= Exercise objective =
Begin at the line below that contains "This screenshot has height=875, width=1372.". Repeat it and all remaining lines of the records exactly.

= Data section =
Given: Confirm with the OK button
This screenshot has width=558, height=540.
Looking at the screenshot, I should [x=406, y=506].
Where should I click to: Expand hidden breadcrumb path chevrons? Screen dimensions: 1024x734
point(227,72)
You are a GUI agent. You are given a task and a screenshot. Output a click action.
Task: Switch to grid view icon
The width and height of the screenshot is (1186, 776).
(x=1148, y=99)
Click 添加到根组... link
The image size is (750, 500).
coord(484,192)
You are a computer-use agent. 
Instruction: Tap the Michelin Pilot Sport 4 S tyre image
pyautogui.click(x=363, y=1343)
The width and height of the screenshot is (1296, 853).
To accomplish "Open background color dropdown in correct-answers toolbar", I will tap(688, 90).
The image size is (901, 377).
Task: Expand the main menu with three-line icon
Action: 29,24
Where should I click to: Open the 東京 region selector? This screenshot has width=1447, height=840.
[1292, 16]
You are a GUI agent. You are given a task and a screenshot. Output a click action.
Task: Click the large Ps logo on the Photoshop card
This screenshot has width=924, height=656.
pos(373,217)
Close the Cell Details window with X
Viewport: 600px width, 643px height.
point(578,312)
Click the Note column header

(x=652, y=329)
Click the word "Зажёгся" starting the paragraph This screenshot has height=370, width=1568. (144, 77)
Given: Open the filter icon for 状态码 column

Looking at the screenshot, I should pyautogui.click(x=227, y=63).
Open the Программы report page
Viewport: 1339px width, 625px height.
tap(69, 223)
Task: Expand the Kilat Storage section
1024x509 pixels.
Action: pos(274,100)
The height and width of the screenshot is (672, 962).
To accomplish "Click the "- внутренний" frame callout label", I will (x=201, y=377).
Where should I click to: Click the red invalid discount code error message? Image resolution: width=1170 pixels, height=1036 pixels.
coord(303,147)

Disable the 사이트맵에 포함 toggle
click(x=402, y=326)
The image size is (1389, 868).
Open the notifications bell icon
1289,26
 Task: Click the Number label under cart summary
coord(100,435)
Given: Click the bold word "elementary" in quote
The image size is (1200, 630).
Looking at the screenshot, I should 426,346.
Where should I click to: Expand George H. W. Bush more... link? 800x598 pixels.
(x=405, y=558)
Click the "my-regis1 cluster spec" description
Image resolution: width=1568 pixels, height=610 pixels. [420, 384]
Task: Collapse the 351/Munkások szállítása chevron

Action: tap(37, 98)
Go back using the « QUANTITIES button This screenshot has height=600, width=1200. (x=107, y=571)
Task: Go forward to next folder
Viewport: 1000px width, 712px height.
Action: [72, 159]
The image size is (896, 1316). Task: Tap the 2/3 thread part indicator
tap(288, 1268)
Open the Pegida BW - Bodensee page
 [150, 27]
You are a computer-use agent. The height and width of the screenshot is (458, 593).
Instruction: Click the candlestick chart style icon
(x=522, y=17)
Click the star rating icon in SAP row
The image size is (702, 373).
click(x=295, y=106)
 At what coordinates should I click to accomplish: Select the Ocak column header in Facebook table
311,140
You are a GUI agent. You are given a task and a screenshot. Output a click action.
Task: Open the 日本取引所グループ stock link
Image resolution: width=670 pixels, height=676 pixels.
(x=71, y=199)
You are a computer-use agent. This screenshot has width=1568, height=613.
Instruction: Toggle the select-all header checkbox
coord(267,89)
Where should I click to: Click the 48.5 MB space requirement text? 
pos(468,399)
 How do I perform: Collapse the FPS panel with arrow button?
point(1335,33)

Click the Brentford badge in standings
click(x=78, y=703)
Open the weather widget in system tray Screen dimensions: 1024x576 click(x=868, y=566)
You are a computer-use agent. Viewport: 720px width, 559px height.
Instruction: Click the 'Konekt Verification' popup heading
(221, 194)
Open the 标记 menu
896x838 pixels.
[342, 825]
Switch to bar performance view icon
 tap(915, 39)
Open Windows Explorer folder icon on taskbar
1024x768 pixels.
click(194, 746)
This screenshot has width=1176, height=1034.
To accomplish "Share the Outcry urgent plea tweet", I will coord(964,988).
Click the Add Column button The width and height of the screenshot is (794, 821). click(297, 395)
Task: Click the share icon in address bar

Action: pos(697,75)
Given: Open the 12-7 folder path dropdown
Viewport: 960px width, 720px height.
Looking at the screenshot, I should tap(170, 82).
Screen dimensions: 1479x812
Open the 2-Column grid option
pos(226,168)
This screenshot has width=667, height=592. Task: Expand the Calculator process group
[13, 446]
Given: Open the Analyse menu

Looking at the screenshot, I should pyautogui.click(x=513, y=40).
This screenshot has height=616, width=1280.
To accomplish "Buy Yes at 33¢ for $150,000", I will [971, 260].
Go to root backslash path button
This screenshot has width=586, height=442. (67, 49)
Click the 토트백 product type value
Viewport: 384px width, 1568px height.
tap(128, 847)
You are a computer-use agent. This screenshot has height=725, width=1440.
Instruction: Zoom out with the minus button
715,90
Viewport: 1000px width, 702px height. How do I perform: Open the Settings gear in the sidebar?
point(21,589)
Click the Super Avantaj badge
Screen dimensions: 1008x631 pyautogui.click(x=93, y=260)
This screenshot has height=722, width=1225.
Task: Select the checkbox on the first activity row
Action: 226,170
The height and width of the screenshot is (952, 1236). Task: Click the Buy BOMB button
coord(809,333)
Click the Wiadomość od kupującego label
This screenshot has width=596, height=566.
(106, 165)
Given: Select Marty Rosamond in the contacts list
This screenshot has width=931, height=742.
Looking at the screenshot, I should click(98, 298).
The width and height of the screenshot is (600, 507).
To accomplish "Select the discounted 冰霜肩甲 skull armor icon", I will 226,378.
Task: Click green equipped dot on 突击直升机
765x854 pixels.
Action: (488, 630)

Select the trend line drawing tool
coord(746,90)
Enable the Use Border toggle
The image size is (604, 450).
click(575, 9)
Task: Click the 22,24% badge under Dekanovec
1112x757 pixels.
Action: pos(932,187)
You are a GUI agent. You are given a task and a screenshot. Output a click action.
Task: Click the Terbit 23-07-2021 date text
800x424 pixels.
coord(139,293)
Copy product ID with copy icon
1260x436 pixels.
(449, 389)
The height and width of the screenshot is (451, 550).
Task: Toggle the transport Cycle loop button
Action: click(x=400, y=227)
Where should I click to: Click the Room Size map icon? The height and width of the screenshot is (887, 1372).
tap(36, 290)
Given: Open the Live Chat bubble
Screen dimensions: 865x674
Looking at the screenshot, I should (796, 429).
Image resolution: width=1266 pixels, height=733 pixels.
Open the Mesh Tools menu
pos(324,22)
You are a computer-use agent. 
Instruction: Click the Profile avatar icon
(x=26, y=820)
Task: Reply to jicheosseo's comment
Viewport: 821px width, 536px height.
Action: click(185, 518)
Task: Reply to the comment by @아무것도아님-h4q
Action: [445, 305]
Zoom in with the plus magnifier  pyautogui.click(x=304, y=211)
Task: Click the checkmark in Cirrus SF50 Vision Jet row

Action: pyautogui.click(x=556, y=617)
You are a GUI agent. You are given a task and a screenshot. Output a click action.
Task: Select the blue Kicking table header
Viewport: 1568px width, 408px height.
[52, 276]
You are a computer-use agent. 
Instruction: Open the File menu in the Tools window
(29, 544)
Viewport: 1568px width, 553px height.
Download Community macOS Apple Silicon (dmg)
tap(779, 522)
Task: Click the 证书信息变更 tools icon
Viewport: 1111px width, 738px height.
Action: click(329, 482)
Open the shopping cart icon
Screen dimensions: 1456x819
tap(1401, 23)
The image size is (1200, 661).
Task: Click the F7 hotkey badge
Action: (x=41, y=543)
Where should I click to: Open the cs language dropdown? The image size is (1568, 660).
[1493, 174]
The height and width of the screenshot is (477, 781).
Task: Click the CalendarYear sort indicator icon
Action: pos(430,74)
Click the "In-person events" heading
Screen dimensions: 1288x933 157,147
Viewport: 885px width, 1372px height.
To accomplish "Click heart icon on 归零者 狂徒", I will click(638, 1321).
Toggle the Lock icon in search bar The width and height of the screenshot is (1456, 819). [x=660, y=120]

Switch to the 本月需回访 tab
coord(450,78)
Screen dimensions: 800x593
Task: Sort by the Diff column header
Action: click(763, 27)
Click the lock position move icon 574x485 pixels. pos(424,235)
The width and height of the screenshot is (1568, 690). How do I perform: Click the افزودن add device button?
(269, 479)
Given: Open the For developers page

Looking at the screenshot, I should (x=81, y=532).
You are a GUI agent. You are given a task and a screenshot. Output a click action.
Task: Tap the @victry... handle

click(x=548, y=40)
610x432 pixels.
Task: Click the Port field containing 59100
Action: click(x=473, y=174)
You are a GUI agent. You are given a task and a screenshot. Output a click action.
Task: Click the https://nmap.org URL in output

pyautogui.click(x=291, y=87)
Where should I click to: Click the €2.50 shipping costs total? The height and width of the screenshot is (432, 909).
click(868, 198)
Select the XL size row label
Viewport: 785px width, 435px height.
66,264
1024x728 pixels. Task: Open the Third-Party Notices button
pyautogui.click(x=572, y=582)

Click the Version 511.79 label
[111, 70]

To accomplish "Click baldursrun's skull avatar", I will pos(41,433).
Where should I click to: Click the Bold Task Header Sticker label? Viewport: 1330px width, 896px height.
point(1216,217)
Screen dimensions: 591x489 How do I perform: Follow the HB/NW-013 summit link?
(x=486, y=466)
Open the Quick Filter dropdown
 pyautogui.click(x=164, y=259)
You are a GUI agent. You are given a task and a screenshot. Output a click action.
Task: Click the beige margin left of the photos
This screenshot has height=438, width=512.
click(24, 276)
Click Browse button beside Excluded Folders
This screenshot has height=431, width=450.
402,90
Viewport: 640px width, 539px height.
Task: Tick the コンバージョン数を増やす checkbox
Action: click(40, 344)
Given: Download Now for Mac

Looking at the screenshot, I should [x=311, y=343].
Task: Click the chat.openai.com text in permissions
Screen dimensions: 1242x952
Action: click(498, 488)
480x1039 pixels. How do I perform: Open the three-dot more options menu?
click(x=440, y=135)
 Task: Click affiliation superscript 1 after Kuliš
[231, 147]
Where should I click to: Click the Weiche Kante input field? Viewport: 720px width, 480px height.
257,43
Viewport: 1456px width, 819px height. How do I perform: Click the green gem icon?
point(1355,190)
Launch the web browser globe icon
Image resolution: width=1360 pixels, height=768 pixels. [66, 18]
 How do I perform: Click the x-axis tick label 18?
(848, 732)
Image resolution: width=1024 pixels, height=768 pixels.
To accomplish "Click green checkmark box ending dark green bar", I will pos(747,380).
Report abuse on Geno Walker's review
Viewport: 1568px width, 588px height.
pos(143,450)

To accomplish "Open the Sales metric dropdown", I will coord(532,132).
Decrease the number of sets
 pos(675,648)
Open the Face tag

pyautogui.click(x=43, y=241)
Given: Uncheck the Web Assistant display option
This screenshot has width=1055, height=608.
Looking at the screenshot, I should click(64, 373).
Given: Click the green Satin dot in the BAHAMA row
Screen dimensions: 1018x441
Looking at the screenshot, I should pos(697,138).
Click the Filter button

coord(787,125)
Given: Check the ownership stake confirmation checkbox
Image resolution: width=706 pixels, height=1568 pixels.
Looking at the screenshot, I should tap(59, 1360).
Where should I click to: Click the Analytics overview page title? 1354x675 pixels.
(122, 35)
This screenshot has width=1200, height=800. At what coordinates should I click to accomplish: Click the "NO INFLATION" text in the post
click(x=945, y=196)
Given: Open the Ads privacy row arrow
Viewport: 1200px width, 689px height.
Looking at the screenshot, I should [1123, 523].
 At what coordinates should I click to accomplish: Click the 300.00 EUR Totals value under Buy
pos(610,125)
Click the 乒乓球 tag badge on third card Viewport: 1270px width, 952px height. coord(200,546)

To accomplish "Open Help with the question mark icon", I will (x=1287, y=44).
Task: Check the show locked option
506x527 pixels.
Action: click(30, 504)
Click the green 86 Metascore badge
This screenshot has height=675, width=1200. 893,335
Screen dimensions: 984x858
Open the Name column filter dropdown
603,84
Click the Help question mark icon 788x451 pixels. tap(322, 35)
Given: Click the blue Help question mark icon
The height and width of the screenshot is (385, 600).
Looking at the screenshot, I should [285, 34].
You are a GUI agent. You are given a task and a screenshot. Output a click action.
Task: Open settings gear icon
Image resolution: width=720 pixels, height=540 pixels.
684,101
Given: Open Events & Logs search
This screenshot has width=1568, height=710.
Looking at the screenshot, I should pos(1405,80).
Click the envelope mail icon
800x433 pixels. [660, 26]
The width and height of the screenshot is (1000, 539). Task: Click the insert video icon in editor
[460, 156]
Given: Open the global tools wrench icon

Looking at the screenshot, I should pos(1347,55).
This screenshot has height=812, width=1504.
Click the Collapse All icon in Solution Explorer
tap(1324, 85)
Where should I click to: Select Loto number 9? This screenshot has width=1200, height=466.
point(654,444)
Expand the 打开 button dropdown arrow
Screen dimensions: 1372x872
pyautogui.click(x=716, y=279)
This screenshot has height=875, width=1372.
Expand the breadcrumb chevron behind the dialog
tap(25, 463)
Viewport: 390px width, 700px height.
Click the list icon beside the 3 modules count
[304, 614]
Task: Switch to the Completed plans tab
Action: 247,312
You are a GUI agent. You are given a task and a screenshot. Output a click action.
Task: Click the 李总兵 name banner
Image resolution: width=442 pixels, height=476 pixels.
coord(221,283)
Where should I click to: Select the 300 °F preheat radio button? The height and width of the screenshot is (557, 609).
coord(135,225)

= Solution to the problem =
This screenshot has height=875, width=1372.
Expand the breadcrumb chevron behind the dialog
tap(25, 463)
Viewport: 390px width, 700px height.
Click the list icon beside the 3 modules count
[304, 614]
Task: Switch to the Completed plans tab
Action: 247,312
You are a GUI agent. You are given a task and a screenshot. Output a click action.
Task: Click the 李总兵 name banner
Image resolution: width=442 pixels, height=476 pixels.
coord(221,283)
Where should I click to: Select the 300 °F preheat radio button? The height and width of the screenshot is (557, 609).
coord(135,225)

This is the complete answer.